▶ _Task description_:
Write out exactly the lines from the one containing "Image resolution: width=354" through the last line of the records below, both included, and leave out any pictures.

──────────

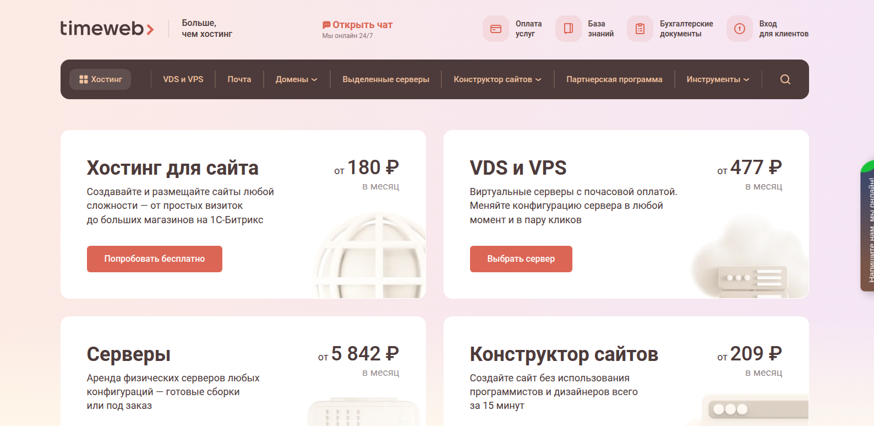Open the knowledge base book icon
The height and width of the screenshot is (426, 874).
(x=568, y=29)
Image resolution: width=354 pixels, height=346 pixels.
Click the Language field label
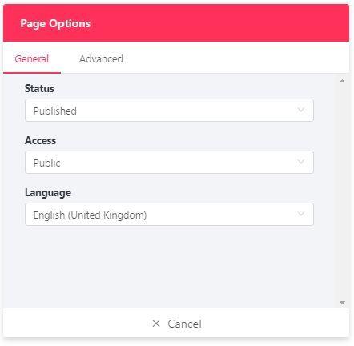coord(48,193)
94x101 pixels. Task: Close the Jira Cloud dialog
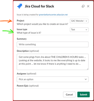88,6
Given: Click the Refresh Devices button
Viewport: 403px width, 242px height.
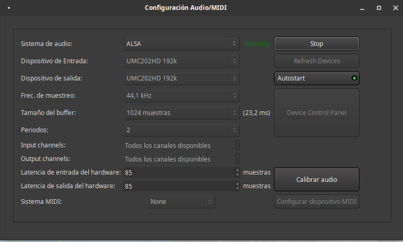Looking at the screenshot, I should [316, 61].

──────────

▶ _Your solution_:
Image resolution: width=354 pixels, height=346 pixels.
Click the Language field label
coord(48,193)
94x101 pixels. Task: Close the Jira Cloud dialog
88,6
Given: Click the Refresh Devices button
Viewport: 403px width, 242px height.
Looking at the screenshot, I should [316, 61].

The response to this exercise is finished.